In a time when leadership feels a more complex, lonelier and faster endeavour than ever, this insightful session explored why clarity of self is the real anchor. Yan Yi Chee’s extensive experience and unique perspective helped lead a great discussion that reframed change not as a threat to manage, but as an invitation to lead more intentionally.
Markets have always shifted. Budgets have always tightened. Technology has always disrupted. What’s different now is speed and density of that change and disruption. As Yan Yi put it, the industry is facing new pressures, ten times faster, and often all at once.
Leadership, as a result, has become more complex and more isolating. The “hero leader” model no longer works. Today’s environment demands shared leadership, faster sense-making, and a far higher degree of personal resilience. Yet, amid all this volatility, Yan Yi challenged a common assumption, that the biggest risk isn’t disruption itself, it’s how leaders react. This might seem obvious but we all need reminding of that.
5 key points for every leader
Focus on what you can control, starting with yourself
Yan Yi grounded the session in a simple but powerful idea: most anxiety sits in the circle of concern, but real progress happens in the circle of control. While leaders can’t control market forces, restructures, or global instability, they can control mindset, energy, behaviour, and response. That’s where leadership actually shows.
“Pushing harder” isn’t the same as moving forward
One of the most resonant moments was her critique of relentless optimisation. Productivity hacks, calendar stacking, bio-hacking, they promise progress but often deliver diminishing returns. When leaders stop listening to their bodies and instincts, exhaustion and burnout aren’t failures; they’re signals. Sometimes, slowing down isn’t indulgent, it’s a strategic imperative for the individual or the corporation.
Being self-aware helps with the way you respond under pressure
Yan Yi described the three common responses to pressure, such as pushing harder, reverting to old behaviours, and hiding or staying busy. None of these make someone weak, they make them human. The difference between reactive leadership and intentional leadership is awareness. Recognising when you’ve dropped “below the line” into these behaviours and instead consciously operating above the line (being curious, accountable, open, responsible, positive). This takes practice before it becomes instinctive.
Clarity of self is not a luxury, it’s a leadership tool
At the heart of the session was a deceptively simple exercise. We had to define our strengths, non-negotiable values, and unique contribution. Not as an abstract branding exercise, but as a practical compass. Leaders who lack self-clarity drift between roles, expectations, and priorities and often don’t know why they feel misaligned until it’s too late.
Sustainable leadership is built, not improvised
Yan Yi reframed leadership development as a practice, not a breakthrough moment. Reflection, intention, action, repetition. Over time, this builds “muscle memory”, giving you the ability to respond calmly and clearly when pressure hits, rather than defaulting to old survival patterns.

#### INSTRUCTIONS:
A - Answer these about the leadership session summary:
(i) According to Yan Yi, what is different about change now?
(ii) What three things did the session's exercise ask participants to define?
(iii) What four steps make up leadership development as a practice?
B - Extract a section of the leadership session summary word for word. Begin at the words "In a time when" and stop after "lead more intentionally.".

#### SOURCE DATA:
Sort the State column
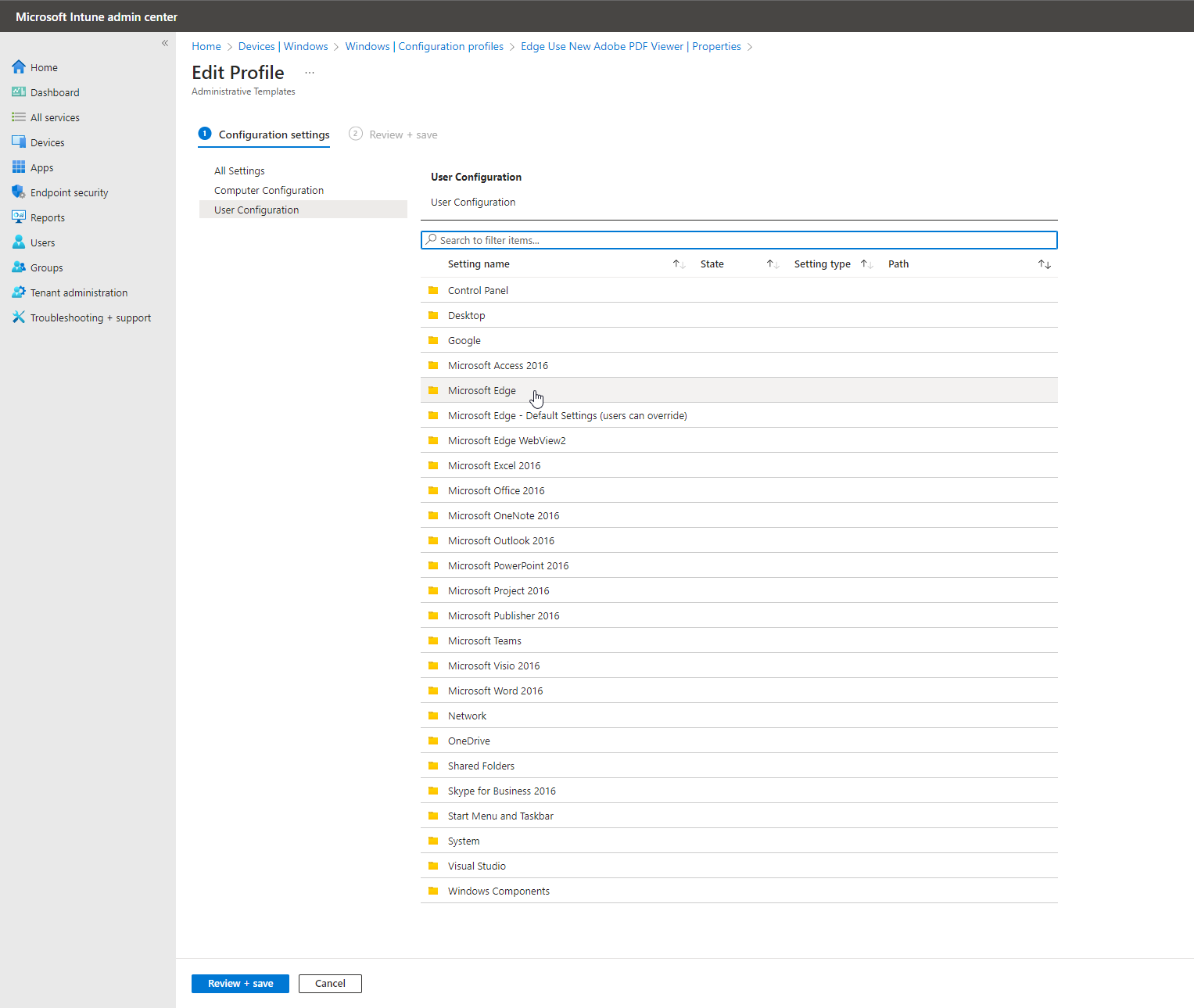Image resolution: width=1194 pixels, height=1008 pixels. tap(773, 264)
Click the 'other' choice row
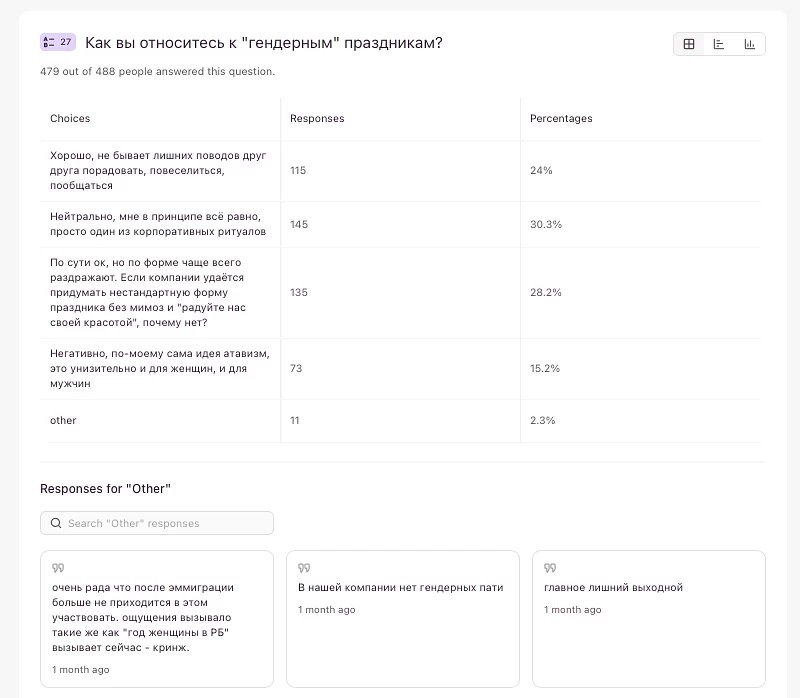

#### WRITTEN ANSWERS:
A -
(i) The speed and density of change and disruption.
(ii) Their strengths, non-negotiable values, and unique contribution.
(iii) Reflection, intention, action, and repetition.

B -
In a time when leadership feels a more complex, lonelier and faster endeavour than ever, this insightful session explored why clarity of self is the real anchor. Yan Yi Chee’s extensive experience and unique perspective helped lead a great discussion that reframed change not as a threat to manage, but as an invitation to lead more intentionally.